- Chengbei Town Location in Guangxi
- Coordinates: 24°56′20″N 111°14′40″E﻿ / ﻿24.93889°N 111.24444°E
- Country: People's Republic of China
- Autonomous Region: Guangxi
- Prefecture-level city: Hezhou
- Autonomous county: Fuchuan Yao Autonomous County

Area
- • Total: 120 km^{2} (50 sq mi)

Population (2018)
- • Total: 21,125
- • Density: 180/km^{2} (460/sq mi)
- Time zone: UTC+08:00 (China Standard)
- Postal code: 542701
- Area code: 0774

= Chengbei, Fuchuan County =

Chengbei (城北镇 (城北鎮, Chéngběi Zhèn)) is a town in Fuchuan Yao Autonomous County, Guangxi, China. As of the 2018 census it had a population of 21,125 and an area of 120 km2.

==Administrative division==
As of 2016, the town is divided into eleven villages and one community:
- Chengbei Community (城北社区)
- Chengbei (城北村)
- Liuhe (六合村)
- Mashan (马山村)
- Shishi (石狮村)
- Liayuan (俩源村)
- Siyuan (泗源村)
- Weifeng (巍峰村)
- Xinzhai (新寨村)
- Ailing (矮岭村)
- Fengling (凤岭村)
- Limugang (栗木岗村)

==History==
In ancient China, it belonged to Fengsheng (冯乘) and Fu Zhou (富州). In the Ming dynasty (1368-1644), it came under the jurisdiction of Jiudu (九都). In the Qing dynasty (1644-1911), it was under the jurisdiction of Mashantuan (马山团). In the Republic of China, it belonged to Chaodong District (朝东区).

==Geography==
The town lies at northwestern Fuchuan Yao Autonomous County, bordering Gongcheng Yao Autonomous County to the west, Chaodong Town and Jiangyong County to the north, and Gepo Town to the east.
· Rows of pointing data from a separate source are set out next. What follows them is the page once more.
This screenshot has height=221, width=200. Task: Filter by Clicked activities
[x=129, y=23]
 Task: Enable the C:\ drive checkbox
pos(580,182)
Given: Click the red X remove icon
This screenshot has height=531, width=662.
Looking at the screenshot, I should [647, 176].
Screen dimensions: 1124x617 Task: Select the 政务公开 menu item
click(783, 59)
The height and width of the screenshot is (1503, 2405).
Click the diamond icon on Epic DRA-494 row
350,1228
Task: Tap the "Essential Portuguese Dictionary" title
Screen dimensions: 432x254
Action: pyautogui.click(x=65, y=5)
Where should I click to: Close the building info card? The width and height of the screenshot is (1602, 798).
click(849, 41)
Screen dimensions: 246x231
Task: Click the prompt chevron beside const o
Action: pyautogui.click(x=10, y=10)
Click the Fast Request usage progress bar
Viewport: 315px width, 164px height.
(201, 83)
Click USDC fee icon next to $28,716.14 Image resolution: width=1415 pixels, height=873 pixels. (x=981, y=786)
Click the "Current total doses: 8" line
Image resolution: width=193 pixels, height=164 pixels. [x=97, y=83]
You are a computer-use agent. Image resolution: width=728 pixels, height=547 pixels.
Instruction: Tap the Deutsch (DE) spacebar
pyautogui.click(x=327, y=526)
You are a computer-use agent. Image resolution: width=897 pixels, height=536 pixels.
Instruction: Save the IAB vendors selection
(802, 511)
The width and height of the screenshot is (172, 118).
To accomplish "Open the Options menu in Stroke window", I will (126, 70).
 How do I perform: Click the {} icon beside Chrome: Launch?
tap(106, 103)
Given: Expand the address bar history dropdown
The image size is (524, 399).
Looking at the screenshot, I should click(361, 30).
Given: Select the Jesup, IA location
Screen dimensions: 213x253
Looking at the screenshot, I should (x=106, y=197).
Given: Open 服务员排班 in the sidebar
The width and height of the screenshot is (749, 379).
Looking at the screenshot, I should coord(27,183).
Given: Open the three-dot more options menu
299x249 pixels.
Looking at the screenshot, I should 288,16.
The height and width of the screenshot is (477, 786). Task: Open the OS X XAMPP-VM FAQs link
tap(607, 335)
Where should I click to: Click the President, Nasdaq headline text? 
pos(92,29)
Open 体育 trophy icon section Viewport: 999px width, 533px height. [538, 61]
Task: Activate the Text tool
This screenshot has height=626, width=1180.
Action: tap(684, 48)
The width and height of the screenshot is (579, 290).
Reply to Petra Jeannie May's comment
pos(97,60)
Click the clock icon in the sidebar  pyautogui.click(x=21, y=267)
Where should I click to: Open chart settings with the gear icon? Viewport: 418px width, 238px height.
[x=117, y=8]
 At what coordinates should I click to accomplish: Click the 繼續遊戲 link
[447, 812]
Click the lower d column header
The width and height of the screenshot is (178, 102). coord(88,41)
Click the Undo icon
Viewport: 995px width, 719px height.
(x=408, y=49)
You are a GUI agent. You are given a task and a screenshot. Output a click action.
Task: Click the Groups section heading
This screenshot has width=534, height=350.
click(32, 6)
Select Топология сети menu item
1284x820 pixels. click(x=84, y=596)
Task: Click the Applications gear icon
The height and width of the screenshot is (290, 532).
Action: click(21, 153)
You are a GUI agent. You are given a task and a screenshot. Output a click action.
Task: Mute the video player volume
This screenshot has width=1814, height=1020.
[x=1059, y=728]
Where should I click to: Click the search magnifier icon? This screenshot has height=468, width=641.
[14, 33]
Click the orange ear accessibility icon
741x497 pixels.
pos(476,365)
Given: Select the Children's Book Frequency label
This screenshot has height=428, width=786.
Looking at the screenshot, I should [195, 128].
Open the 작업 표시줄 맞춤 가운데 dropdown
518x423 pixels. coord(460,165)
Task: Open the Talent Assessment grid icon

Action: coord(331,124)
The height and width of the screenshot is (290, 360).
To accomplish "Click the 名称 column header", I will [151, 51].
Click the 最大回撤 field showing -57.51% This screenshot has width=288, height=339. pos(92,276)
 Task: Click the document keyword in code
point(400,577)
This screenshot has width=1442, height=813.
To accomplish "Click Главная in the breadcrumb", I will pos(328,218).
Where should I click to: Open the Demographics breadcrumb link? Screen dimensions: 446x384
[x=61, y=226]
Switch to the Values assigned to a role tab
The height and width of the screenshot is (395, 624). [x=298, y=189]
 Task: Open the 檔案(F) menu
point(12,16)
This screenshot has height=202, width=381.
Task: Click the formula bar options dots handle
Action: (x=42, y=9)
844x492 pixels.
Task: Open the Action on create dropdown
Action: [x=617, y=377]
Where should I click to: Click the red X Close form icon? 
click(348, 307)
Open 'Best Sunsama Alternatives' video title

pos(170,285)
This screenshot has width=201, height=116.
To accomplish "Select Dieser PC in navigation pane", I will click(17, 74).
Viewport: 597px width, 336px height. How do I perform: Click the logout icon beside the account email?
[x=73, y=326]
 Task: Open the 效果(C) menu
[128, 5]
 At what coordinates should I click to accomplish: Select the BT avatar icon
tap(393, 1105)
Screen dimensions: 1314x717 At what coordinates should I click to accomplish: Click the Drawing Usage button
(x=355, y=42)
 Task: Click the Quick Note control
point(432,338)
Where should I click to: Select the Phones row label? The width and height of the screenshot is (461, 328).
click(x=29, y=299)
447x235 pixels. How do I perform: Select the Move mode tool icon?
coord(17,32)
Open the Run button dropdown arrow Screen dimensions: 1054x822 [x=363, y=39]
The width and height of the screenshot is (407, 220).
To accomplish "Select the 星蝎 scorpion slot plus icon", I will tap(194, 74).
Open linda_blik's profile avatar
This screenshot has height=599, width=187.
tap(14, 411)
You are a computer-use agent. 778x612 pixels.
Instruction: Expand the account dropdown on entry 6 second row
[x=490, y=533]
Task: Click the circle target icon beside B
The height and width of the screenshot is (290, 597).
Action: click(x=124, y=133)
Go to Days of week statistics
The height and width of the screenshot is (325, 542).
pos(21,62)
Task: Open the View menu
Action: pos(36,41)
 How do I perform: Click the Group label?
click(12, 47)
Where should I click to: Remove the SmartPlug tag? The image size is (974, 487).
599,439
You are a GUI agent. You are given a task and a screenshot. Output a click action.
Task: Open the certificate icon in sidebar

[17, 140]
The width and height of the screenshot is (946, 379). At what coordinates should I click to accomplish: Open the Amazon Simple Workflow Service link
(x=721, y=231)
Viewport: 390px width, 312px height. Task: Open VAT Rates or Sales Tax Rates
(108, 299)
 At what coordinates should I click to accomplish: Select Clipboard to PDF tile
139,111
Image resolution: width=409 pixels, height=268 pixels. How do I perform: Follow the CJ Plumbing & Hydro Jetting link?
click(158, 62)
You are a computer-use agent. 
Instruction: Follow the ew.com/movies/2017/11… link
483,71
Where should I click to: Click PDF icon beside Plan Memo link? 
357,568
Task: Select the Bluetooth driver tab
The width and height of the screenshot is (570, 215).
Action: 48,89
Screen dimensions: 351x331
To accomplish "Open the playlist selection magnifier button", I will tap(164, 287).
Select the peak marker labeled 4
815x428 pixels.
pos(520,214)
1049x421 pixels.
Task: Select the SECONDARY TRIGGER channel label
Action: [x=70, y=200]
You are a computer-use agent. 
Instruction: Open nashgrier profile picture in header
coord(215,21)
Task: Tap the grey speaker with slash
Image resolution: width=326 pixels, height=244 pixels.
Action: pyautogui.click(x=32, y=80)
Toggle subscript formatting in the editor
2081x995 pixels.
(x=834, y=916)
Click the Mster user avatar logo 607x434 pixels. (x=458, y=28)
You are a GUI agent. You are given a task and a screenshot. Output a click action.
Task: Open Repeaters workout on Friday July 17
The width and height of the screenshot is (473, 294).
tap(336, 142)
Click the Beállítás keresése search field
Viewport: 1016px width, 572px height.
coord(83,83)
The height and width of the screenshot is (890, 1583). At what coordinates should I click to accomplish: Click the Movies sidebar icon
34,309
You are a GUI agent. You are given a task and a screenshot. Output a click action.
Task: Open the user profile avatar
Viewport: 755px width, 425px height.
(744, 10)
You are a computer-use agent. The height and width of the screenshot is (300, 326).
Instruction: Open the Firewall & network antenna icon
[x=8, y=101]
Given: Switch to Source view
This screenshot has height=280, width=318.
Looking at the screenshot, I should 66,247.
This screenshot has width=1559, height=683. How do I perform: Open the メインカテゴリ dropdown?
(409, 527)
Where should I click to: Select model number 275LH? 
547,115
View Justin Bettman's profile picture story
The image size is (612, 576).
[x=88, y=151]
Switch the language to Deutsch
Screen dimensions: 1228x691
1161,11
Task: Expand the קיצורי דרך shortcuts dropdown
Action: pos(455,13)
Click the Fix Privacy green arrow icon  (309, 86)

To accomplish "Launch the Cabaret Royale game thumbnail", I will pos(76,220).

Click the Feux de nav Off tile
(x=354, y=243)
The Fuchuan River flows north to south through the town.

==Economy==
The local economy is primarily based upon agriculture. The main crops of the town are grains, followed by tobacco and vegetables.

==Tourist attractions==
The Fengxi Yao Village (凤溪瑶寨) is major touristic destination for locals and foreigners.

The Chuanyan Karst Cave (川岩溶洞) is a famous scenic spot in the town.

The town has two ancient bridges, the Chaoyang Wind-rain Bridge (朝阳风雨桥) and Fushou Wind-rain Bridge (福寿风雨桥), both were built in the Ming dynasty (1368-1644).

==Transportation==
The S13 Zhongshan County-Fuchuan County Expressway passes through the western town.